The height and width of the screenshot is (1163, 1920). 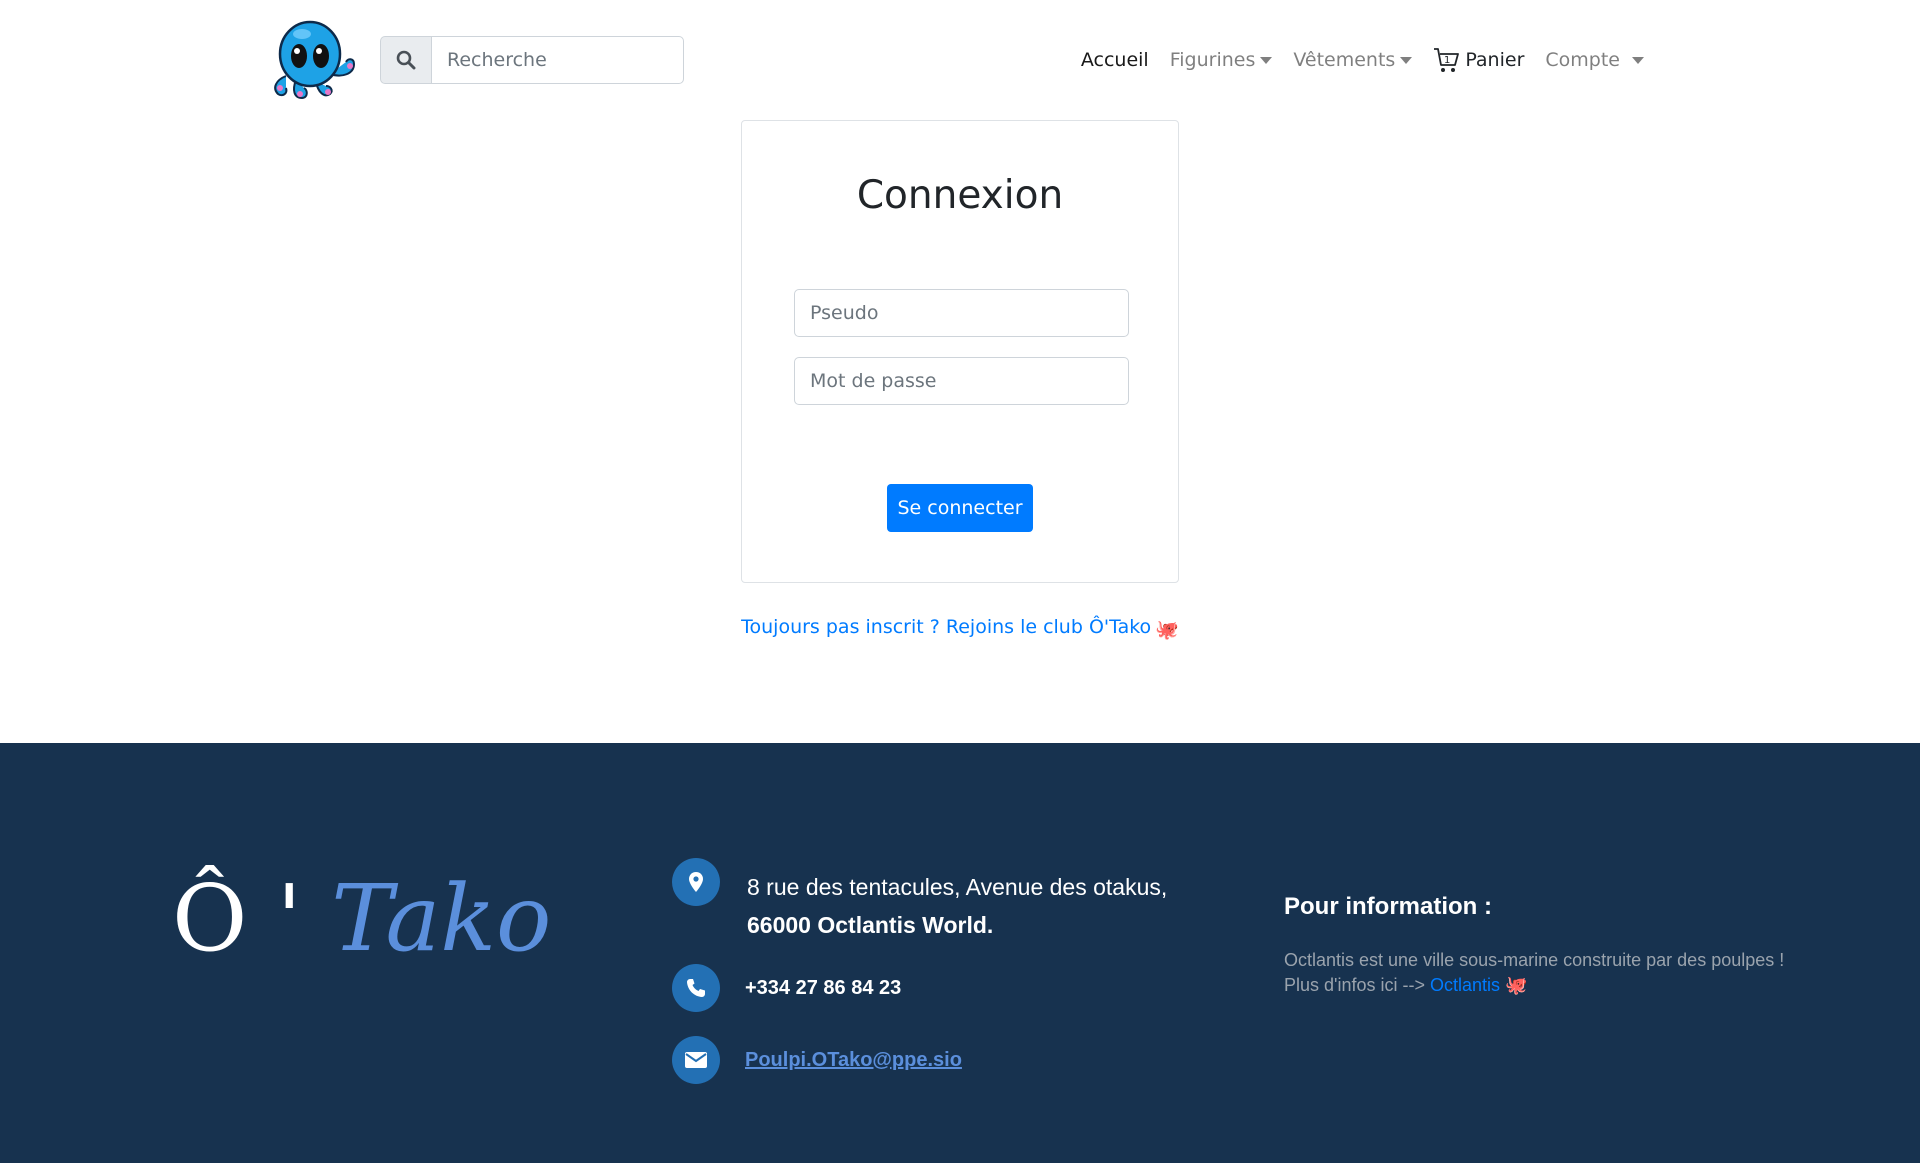 I want to click on nav-item-compte: Compte, so click(x=1594, y=60).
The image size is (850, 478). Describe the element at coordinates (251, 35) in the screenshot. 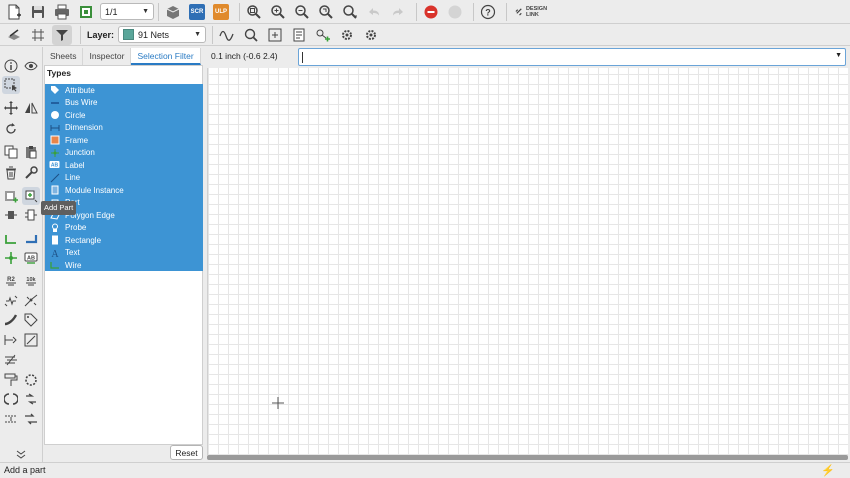

I see `search-part-icon` at that location.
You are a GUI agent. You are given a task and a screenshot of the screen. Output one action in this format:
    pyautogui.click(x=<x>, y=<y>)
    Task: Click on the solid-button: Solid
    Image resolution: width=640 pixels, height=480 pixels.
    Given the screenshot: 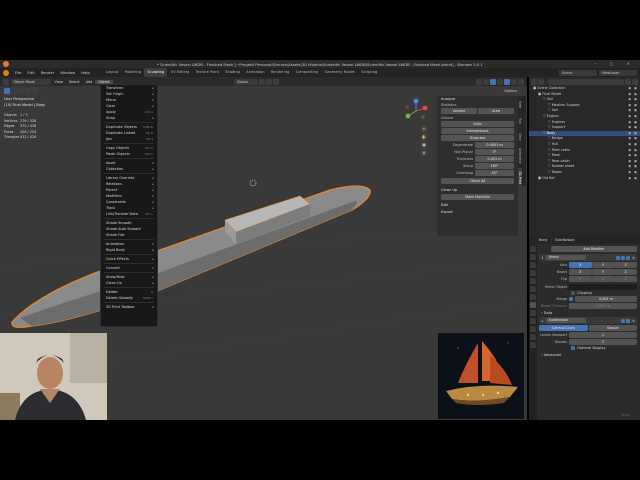 What is the action you would take?
    pyautogui.click(x=478, y=124)
    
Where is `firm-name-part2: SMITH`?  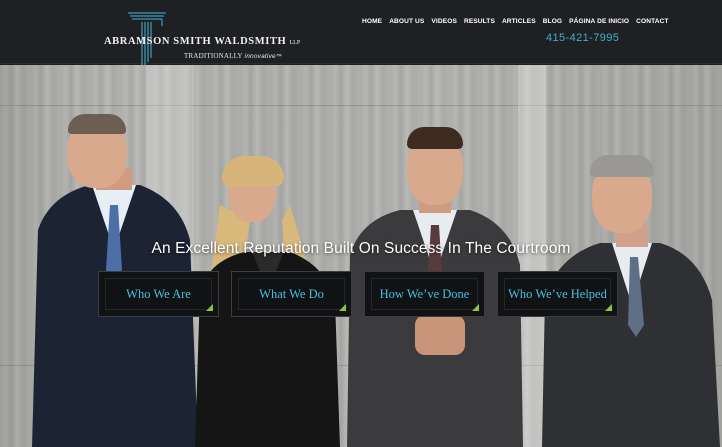
firm-name-part2: SMITH is located at coordinates (192, 42).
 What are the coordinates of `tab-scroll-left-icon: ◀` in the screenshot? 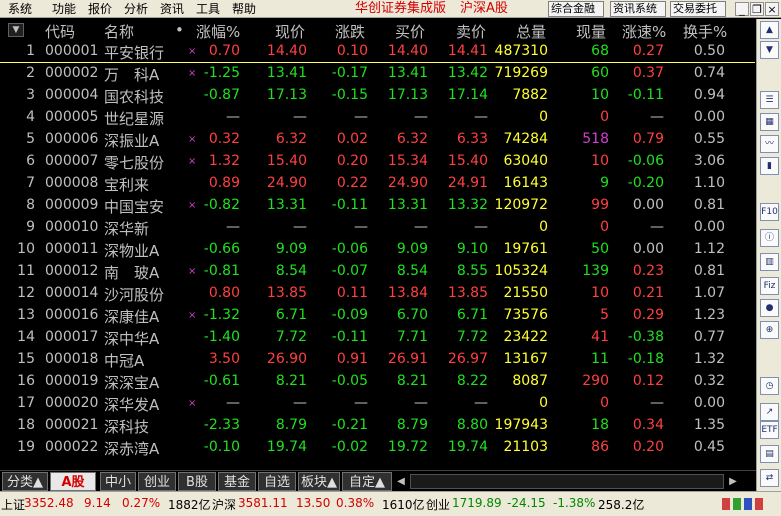 It's located at (401, 482).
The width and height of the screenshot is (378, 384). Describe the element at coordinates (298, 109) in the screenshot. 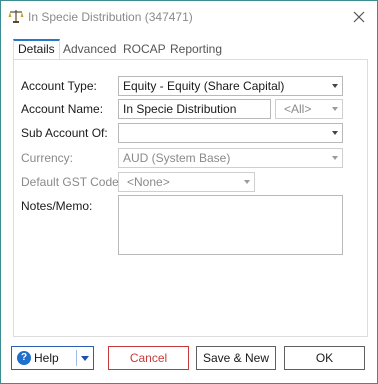

I see `account-name-scope-value: <All>` at that location.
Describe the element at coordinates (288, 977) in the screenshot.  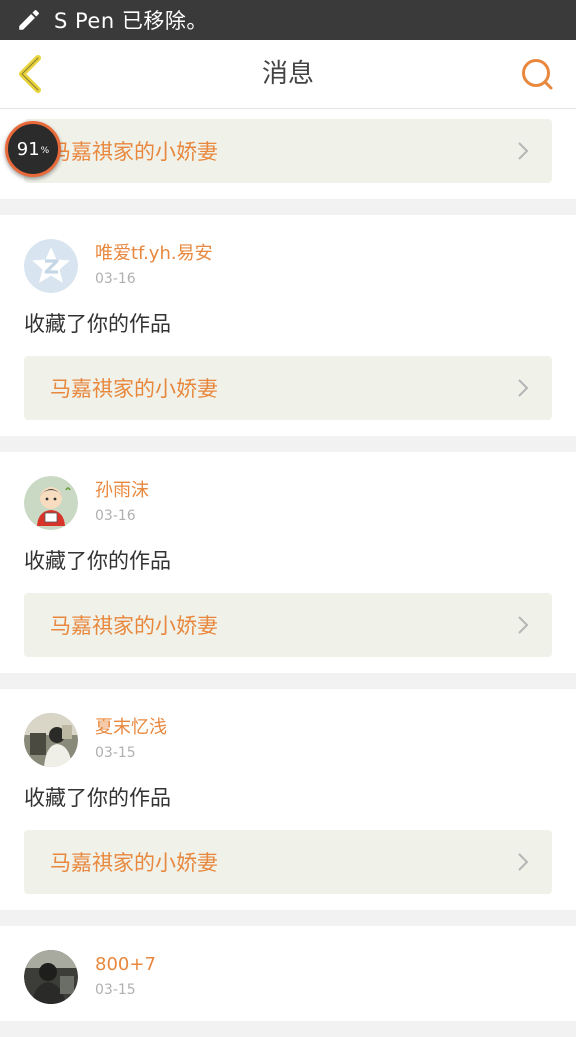
I see `message-user: 800+7 03-15` at that location.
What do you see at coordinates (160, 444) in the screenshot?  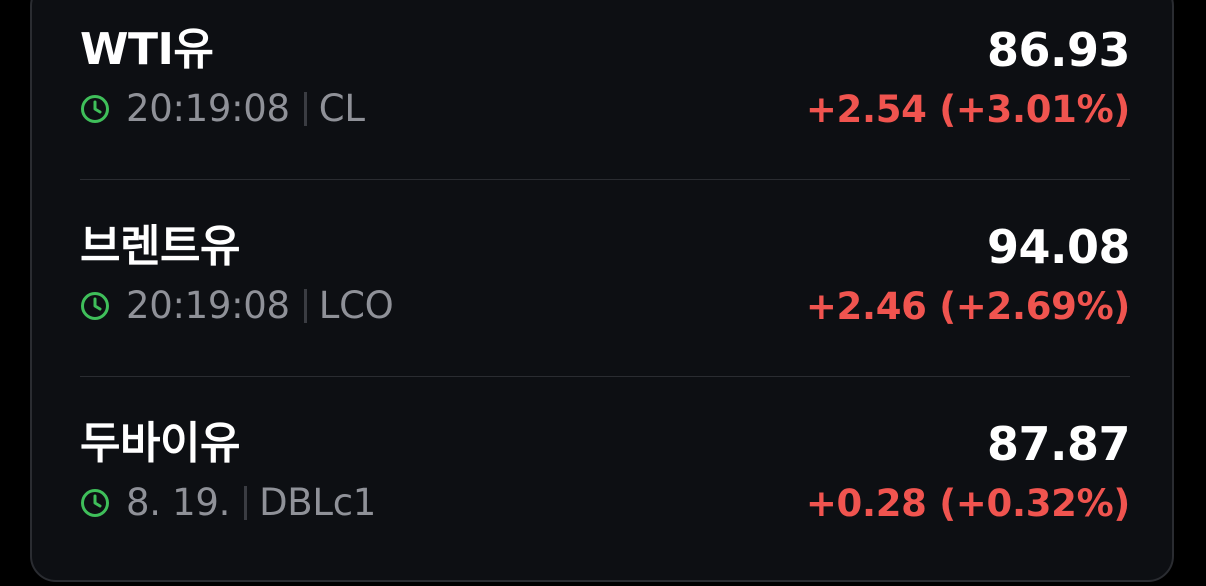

--

**Problem to solve:** Could you retype the material, starting at the line that contains "The width and" and continuing through the end of the material? Leave the pictures out.

**Exercise answer:**
The width and height of the screenshot is (378, 384). Describe the element at coordinates (298, 109) in the screenshot. 

I see `account-name-scope-value: <All>` at that location.
Describe the element at coordinates (288, 977) in the screenshot.  
I see `message-user: 800+7 03-15` at that location.
What do you see at coordinates (160, 444) in the screenshot?  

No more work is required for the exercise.